I might as well chime in-we were up Mon 5-6. Started at 615AM in the North end about 12' I had 4 slabs the first 5 minutes. We made passes drifting with the wind from SE to NW to about 9' I was ready after a while to try trolling- I got some shad raps out- but my buddy was having too much fun. We ended up keeping 48 and threw a lot back. I must admit it was a lot of fun. Probably used about a quart of fuel all day.


----------



## Doboy (Oct 13, 2008)

Thanks Bill,
Just wondering,,, What was working for you? Bobbers? Bouncing Bottom jigs & Fatheads?
Hopefully I'll make it back this weekend
Thanks


----------



## fishon667 (Jan 28, 2011)

Jerry- We used slip bobbers and fat heads mostly. I also used a small whistler jig under a slip bobber. Got that info from a guy while we were waiting for the girls to open up at Causeway. It worked well with or without the slip bobber. It was gold in color.


----------



## Doboy (Oct 13, 2008)

fishon667 said:


> Jerry- We used slip bobbers and fat heads mostly.

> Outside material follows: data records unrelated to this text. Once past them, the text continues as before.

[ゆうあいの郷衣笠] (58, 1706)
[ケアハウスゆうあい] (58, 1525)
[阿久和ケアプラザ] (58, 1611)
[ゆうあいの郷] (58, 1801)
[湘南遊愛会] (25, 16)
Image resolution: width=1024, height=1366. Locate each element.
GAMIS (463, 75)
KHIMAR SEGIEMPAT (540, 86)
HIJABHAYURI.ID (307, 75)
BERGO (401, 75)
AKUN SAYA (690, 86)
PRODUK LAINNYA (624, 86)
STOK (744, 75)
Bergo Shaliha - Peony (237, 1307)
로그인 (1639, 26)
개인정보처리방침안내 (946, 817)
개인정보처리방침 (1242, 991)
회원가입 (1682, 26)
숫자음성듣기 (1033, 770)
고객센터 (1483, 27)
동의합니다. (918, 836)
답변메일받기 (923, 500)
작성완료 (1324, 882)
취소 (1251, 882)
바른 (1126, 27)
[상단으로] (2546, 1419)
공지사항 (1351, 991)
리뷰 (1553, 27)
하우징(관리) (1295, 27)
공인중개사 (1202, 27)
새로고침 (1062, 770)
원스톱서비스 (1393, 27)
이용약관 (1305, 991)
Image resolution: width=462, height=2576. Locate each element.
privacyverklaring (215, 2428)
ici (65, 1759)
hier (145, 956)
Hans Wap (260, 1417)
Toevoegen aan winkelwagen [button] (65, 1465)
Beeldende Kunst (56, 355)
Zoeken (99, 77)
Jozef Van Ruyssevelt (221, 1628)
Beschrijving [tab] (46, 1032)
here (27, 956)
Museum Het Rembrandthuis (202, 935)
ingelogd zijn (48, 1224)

I also *used a small whistler jig under a slip bobber*. Got that info from a guy while we were waiting for the girls to open up at Causeway. It worked well with or without the slip bobber. It was *gold in color*.


Thanks again Bill
When we were drifting the stumps down the South end on Tuesday, we were marking tons of fish, & We were using slip bobbers, jigs & fatheads too,,, ???? 
It's hard to believe that your GOLD jig made the big difference,,,,, but there was a 'local' guy fishing next to me down on the Ohio R bank a coupla days ago, and he was really popping the very thick 12"-13" specs useing an 1/8oz GOLD "Crappie Magnet" jig and fluke! Think I'll order some! 

Oh Ya,,, & that 'GAS' thing? 
It's kinda nice to save that gas for the up-coming Erie perch season!


----------